| Index | 8 reviews in total |
11 out of 13 people found the following review useful:
Naiive wife determined to clear murder/suicide husband's name, 8 October 2004
Author:
mdm-11 from United States
Fassbinder's most political film, mixes all imaginable elements
dominating the news in 1970s Germany. The story begins with a radio
news bulletin about a factory worker going berserk, killing a
supervisor, then himself. The man's lower class family (busy with small
assembly "homework") engages in evening small talk, casually mentioning
the news flash in their conversation. Minutes later the bad news
arrives at the door.
Immediately the vulnerable "Mother Kusters" is hounded by reporters
from the boulevard press. Twisting her words, as well as those of
children and a pregnant daughter in-law, along with taking countless
bad-angle photographs, the press has their story. The name of
easy-going, kind and obedient Father Kusters is ruined.
Several characters bring definite color to this unusual story. Mother
Kusters' 30-something daughter, an aspiring lounge singer (a la Marlene
Dietrich) shamelessly exploits her newly gained celebrity status by
initiating press interviews about her father's tragedy, then moving in
with the questionable reporter, who also arranged singing work through
"connections".

## Dataset section
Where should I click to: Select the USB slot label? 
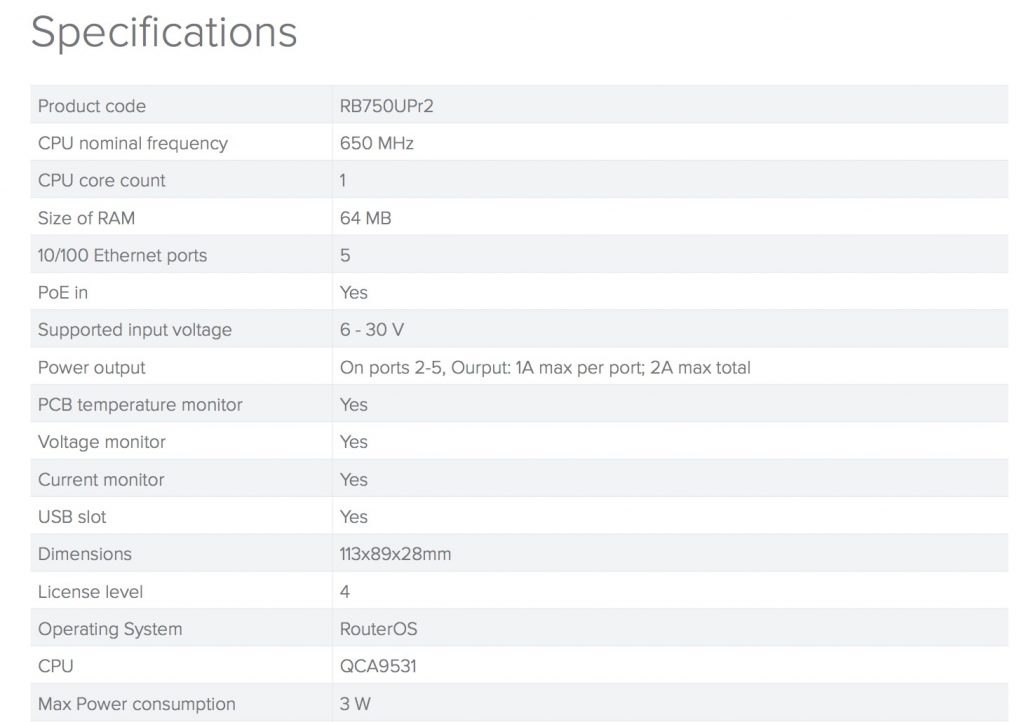click(72, 517)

## Directions
(a) Summarize the film review in two sentences.
(b) Answer these questions from the film review, one per line:
(i) What is the family busy with during their evening small talk?
(ii) Which singer does the review compare the daughter to?
(iii) What did the reporter arrange for the daughter through "connections"?
The listing comes from a source unrelated to the film review.

## Answers in order
(a) The review calls the film Fassbinder's most political and says it opens with a radio bulletin about a factory worker who kills a supervisor and then himself, news that soon reaches his own family's door. The boulevard press then hounds Mother Kusters, twisting her family's words and ruining Father Kusters' name, while her daughter, an aspiring lounge singer, exploits the new celebrity and moves in with the reporter.

(b)
(i) Small assembly "homework."
(ii) Marlene Dietrich.
(iii) Singing work.